Ironman World Championship Nice 2023: Part 26

Our hotel where I sat and wrote. (Credit: David Roher)

Thursday, September 8 (57 hours to go)

After we dropped the “kid’s college fund” on shopping, we returned to our hotel.

I had to write a grad paper and my laptop still didn’t have internet connectivity.

For reasons that I still do not understand, my laptop would not connect to the hotel Wi-Fi, so I just used my phone.

(What do you mean by “used” your phone?)

I had to write a paper for a class that the course catalog described as a “doctoral analysis and pedagogy of using primary sources, historical scholarship and digital resources in classroom.”

(What exactly did you have to write?)

I had to write 750 words on my “Personal Philosophy of Education.” I combined Plato’s “Republic,” the prophet Isiah, and the book, “The Catcher in the Rye.”

(You wrote all that on your phone???)

I took a break to dip my feet in the waters I would be swimming in soon. (Credit: David Roher)

I’m retelling that adventure right now, on my phone … but I didn’t come all the way to Nice, France to sit in a hotel room. I sat by the Riviera and wrote. I took a break halfway through to walk across the street and stand in the Mediterranean Sea. No sand, just stones littered the beach … and they hurt. After a minute of standing in what the Romans referred to as “Mare Magnum,” the pain on the soles of my feet was enough to make me return to my paper. Two hours later I loaded the work into Gmail…

(For spell check?)

…for grammar and spell check. After I uploaded the paper, it was time to put the bike together.

Traveling with my bike is always a nerve-racking experience for me.

(Has your bike ever been damaged?)

Yes, the month before on our trip to Half Ironman Mont Tremblant, Canada.

(Has it ever been lost?)

Yes, on our trip to Ironman Cozumel, Mexico in 2010.

(Maybe you should just stay home.)

I’ve had that thought on more than one occasion. More often than not, the bike arrives in the condition I packed it.

(So, it just pops out of the case like a moon rover on an Apollo moon mission?)

No, the bike does not fold out of the case, like a 1971 moon rover, ready to roll. Moon rovers opened like a kids stroller, but with just a tug of a rope.

(Some strollers require a physics degree to open.)

The rover was packed into the Apollo Lunar Lander so the astronauts could explore the moon.

Note the lunar buggy in the top corner. (Credit: David Roher)

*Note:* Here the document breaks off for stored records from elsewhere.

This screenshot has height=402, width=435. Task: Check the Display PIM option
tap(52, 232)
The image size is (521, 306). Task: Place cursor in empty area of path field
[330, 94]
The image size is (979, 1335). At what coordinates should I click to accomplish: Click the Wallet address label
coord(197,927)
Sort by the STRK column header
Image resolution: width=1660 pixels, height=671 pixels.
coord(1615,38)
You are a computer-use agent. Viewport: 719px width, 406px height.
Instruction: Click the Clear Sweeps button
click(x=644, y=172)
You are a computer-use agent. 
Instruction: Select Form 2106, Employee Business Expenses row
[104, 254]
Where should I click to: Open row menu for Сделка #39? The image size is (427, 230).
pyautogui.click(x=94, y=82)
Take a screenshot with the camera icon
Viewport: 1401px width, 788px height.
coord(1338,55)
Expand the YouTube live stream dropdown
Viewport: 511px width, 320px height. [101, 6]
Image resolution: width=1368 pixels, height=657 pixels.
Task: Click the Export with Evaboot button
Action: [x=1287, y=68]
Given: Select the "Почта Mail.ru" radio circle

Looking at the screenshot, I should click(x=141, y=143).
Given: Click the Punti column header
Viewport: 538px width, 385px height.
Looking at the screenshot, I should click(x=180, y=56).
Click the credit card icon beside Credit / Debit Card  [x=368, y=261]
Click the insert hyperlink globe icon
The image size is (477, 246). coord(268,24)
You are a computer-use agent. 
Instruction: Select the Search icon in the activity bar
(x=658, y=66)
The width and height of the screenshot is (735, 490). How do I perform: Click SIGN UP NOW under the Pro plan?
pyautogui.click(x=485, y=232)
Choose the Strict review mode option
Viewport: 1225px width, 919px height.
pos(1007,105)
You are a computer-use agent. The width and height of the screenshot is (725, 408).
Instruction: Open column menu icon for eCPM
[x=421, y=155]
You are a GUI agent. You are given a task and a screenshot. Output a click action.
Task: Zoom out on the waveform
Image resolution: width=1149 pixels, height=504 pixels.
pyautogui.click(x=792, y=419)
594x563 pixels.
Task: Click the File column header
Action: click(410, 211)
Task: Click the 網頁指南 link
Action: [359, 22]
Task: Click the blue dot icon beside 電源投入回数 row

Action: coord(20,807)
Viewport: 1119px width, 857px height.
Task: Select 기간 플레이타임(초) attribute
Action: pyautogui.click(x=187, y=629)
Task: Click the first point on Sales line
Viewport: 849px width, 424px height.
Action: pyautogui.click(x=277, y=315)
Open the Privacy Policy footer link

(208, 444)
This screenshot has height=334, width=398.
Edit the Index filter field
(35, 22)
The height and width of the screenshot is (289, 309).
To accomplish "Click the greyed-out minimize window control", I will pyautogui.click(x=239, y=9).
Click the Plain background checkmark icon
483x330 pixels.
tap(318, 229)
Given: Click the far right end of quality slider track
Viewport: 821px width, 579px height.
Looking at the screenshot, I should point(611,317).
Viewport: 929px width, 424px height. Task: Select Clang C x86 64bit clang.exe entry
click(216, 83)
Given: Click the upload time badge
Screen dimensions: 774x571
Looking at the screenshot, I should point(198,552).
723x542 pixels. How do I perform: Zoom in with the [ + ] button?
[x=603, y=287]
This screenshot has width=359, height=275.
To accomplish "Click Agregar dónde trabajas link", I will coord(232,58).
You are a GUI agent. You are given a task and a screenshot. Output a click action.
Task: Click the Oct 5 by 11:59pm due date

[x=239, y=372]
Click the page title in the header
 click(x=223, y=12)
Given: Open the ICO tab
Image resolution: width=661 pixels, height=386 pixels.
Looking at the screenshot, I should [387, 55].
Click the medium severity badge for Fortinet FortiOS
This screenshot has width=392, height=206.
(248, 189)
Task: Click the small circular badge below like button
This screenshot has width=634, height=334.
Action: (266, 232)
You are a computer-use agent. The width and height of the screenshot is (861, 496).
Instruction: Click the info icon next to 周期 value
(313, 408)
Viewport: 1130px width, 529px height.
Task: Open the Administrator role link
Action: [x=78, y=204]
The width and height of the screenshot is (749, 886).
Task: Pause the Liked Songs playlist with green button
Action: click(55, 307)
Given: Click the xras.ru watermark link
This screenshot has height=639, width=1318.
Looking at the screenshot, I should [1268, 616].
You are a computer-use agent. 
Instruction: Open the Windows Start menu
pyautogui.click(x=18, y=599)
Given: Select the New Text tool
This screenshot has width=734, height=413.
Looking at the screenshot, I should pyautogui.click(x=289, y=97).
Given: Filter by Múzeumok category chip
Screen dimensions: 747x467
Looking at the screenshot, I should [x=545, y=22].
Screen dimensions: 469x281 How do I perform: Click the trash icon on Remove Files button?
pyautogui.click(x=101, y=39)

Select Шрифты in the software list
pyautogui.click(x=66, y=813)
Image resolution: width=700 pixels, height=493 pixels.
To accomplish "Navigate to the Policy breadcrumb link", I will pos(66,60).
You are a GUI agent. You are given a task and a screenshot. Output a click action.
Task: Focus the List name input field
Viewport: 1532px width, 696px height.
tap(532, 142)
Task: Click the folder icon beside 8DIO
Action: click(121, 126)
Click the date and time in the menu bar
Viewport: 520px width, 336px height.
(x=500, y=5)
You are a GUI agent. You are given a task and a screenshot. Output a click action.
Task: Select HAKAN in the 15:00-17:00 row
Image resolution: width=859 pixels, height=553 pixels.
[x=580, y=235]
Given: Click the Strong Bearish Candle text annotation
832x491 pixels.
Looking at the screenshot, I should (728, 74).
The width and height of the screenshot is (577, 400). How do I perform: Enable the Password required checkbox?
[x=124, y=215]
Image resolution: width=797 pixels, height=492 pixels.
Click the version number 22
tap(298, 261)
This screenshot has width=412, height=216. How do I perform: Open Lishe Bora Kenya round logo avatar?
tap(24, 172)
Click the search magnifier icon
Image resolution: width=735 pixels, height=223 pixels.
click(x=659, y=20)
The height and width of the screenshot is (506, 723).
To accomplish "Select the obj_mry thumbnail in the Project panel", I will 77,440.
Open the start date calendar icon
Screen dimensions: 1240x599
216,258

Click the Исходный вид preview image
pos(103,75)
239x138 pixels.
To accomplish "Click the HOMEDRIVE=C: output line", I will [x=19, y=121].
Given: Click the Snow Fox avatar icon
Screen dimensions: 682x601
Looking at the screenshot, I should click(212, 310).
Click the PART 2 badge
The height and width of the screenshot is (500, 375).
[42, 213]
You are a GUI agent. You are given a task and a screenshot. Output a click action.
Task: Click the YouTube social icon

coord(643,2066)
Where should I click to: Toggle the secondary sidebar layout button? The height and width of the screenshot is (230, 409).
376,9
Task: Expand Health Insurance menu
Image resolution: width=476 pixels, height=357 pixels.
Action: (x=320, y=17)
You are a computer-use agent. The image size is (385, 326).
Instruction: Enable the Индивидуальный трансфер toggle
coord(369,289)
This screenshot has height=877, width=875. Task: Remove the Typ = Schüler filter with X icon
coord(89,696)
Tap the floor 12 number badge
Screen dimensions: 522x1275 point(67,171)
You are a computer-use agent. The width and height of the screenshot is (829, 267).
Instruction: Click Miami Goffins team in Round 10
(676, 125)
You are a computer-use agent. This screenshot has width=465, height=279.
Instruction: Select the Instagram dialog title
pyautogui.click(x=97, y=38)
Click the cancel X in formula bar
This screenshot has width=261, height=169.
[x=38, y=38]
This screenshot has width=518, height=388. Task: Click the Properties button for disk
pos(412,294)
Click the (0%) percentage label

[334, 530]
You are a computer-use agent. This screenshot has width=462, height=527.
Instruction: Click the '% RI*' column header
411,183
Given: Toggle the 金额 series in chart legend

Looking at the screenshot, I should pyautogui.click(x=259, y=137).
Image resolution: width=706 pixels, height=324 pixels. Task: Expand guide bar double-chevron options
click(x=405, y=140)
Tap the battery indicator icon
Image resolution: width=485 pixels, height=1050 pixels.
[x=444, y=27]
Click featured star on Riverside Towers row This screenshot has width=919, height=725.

America was thrust into a space race with the Soviet Union in 1957 when the Soviets launched Sputnik as the first manmade object to orbit the Earth. It finished its orbit 18 months later, but the American public’s fear that we were falling behind to the Soviets led President Eisenhower to create NASA—and the U.S. launched its own satellites. But in 1961, Soviet Cosmonaut Yuri Gagarin became the first man in space and soon the space race became a competition to land a man on the moon. For the last three moon missions, a lunar dune buggy was added. Between August 1971 and December 1972, America took a battery powered, wire mesh wheeled vehicle along for the 244,000-mile journey to the lunar surface.

(You got this from the book you were reading on the plane?)

The book you are thinking of is called, “Across the Airless Wilds: The Lunar Rover and the Triumph of the Final Moon Landings.” I read it two years ago and I highly recommend it. No, the book I was holding when we boarded our flight to Nice was called “One Giant Leap” … and I left that book on the plane.

(So, you’ve read two books on the moon landings?)

I have 37 books on the Apollo program.

(You have 37 books on the moon landings???)

When I start to learn about a subject, I want to know everything there is to know about that subject.

(Did you leave anything important in that book?)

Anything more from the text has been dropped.